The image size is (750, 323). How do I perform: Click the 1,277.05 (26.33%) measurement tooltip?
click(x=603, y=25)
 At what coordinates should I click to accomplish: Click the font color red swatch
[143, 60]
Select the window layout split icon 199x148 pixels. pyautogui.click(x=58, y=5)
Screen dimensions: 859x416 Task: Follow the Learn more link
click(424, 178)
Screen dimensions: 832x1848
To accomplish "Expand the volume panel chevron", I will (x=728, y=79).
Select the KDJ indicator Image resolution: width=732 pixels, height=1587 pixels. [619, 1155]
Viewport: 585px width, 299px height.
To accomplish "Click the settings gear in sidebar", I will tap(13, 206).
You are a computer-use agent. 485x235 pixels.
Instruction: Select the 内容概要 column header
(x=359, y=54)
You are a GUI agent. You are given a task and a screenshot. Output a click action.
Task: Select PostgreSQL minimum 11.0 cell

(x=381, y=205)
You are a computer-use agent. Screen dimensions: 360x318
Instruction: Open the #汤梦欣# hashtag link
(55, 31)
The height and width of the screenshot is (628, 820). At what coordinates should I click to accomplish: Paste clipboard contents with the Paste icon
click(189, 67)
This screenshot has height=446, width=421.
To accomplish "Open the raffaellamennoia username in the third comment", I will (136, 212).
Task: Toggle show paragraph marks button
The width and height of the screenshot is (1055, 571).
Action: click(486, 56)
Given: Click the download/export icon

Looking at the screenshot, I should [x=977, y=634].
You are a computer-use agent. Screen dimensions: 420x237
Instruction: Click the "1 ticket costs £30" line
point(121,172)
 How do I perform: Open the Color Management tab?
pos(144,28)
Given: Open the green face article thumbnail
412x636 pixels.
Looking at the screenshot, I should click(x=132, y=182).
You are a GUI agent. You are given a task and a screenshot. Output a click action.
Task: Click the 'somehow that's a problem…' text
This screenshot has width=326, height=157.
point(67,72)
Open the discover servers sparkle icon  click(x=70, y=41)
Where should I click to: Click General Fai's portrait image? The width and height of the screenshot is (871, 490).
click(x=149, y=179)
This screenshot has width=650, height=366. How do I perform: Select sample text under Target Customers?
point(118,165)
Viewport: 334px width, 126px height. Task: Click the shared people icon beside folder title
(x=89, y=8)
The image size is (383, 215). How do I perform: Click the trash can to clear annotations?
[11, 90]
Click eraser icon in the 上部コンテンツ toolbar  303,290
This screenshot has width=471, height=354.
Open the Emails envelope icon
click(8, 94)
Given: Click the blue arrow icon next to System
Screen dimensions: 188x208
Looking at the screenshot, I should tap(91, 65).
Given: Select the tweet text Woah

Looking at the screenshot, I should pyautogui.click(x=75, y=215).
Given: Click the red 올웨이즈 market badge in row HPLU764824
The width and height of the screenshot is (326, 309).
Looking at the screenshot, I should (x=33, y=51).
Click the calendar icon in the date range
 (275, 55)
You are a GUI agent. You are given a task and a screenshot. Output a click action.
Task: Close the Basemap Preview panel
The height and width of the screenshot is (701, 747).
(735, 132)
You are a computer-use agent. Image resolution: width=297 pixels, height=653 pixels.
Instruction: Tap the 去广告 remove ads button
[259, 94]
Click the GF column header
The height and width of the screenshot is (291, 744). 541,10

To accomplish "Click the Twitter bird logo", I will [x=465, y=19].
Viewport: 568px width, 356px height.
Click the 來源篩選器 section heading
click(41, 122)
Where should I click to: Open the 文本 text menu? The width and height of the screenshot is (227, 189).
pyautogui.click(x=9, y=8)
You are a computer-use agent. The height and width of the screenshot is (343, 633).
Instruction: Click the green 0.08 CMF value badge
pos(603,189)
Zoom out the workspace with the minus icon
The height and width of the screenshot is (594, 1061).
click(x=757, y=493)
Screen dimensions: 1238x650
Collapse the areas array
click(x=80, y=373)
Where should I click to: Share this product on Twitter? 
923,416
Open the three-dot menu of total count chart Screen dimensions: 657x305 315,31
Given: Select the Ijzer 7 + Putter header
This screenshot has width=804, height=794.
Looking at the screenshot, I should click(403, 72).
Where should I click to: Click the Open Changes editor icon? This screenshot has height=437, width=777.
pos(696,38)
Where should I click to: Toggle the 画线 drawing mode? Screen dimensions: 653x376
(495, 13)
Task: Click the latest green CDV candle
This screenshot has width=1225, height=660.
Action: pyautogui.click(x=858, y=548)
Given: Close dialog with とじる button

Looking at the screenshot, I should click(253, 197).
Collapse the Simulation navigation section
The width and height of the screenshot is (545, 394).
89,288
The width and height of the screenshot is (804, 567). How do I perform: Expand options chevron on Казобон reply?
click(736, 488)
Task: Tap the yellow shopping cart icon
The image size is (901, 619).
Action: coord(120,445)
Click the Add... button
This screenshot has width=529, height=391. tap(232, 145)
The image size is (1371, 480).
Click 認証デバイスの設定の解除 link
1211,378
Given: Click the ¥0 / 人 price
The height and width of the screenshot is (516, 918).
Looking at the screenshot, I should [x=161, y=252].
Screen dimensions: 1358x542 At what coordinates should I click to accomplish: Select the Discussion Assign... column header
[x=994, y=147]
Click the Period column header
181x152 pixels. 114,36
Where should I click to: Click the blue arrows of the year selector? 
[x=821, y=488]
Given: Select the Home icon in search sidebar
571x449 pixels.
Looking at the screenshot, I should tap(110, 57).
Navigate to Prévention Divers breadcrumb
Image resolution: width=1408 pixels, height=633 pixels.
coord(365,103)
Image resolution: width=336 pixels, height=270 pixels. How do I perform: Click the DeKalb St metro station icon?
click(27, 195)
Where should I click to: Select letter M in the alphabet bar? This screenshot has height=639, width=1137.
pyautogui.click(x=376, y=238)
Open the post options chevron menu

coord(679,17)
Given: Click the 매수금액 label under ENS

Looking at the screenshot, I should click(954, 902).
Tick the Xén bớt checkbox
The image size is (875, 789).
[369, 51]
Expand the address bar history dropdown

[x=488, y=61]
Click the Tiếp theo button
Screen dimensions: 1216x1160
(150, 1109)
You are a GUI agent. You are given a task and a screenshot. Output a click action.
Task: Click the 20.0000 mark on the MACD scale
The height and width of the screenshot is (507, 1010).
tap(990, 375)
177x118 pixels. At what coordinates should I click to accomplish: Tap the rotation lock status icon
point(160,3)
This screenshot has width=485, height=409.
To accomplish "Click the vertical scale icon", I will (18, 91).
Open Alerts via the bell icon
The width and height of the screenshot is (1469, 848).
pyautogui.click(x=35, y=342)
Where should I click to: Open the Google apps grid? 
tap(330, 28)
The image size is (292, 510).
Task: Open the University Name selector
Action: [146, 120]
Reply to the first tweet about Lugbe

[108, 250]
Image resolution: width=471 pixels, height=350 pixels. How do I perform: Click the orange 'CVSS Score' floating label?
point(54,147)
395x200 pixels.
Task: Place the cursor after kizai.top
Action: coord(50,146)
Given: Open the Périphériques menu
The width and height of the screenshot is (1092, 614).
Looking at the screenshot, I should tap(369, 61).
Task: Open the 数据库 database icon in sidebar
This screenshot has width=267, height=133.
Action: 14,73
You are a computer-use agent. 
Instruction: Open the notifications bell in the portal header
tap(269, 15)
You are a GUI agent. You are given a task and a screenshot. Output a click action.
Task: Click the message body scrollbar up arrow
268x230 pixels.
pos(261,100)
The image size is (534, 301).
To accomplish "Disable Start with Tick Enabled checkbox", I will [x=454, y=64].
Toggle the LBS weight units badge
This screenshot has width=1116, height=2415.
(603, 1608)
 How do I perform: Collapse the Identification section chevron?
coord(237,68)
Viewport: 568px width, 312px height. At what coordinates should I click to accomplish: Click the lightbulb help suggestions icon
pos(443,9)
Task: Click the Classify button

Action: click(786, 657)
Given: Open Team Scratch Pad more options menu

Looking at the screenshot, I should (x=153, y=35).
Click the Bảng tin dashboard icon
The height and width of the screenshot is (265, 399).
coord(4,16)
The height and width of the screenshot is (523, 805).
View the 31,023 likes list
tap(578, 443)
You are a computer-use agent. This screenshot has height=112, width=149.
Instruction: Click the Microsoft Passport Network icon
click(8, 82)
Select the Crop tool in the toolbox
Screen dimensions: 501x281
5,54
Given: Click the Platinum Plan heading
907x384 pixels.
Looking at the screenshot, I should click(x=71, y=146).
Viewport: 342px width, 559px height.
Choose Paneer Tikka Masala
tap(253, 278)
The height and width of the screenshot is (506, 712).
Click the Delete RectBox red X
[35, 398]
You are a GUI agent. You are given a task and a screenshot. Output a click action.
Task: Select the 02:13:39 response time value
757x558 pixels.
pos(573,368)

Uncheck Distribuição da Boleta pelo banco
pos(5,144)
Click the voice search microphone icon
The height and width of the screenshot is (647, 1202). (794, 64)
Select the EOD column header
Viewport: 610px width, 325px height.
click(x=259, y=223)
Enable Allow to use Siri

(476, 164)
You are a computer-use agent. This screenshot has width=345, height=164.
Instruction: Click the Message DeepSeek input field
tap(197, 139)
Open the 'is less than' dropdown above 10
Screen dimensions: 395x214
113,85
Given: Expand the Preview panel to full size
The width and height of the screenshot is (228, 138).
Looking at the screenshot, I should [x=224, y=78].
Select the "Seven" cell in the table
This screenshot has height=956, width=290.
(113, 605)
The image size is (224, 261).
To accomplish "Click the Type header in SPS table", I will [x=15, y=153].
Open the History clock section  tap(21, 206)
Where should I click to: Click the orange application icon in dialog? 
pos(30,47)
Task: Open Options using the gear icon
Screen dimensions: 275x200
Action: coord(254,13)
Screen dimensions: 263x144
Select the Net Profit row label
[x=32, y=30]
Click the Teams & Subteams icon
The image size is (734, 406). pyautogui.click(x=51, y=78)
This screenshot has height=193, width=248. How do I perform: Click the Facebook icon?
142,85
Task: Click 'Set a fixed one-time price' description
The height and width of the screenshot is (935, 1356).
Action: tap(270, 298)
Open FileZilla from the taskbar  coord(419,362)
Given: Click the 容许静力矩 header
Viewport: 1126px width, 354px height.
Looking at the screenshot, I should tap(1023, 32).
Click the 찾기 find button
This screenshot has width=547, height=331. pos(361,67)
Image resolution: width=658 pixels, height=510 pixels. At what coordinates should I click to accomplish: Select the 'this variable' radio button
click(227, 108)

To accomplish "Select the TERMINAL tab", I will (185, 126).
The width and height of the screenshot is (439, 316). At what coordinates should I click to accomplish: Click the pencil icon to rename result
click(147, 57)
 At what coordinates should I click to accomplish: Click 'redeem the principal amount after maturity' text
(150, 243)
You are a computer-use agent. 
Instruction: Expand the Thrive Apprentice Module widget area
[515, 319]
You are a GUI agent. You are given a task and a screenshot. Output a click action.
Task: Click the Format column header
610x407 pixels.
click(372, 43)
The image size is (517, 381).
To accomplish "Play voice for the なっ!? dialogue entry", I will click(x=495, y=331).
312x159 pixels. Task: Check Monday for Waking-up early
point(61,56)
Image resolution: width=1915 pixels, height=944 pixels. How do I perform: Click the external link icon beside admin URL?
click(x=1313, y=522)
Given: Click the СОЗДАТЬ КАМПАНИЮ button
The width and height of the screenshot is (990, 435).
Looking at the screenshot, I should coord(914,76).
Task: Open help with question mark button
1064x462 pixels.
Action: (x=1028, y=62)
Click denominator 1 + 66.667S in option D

---*---

■ Exercise prompt
Report every line containing the word "computer" from the listing above.

■ Your response
You are a computer-use agent. 485x235 pixels.
You are a computer-use agent. Screen dimensions: 360x318
You are a computer-use agent. Screen dimensions: 420x237
You are a computer-use agent. Image resolution: width=297 pixels, height=653 pixels.
You are a computer-use agent. The height and width of the screenshot is (343, 633).
You are a computer-use agent. 
You are a computer-use agent. This screenshot has height=112, width=149.
You are a computer-use agent. This screenshot has width=345, height=164.
You are a computer-use agent. 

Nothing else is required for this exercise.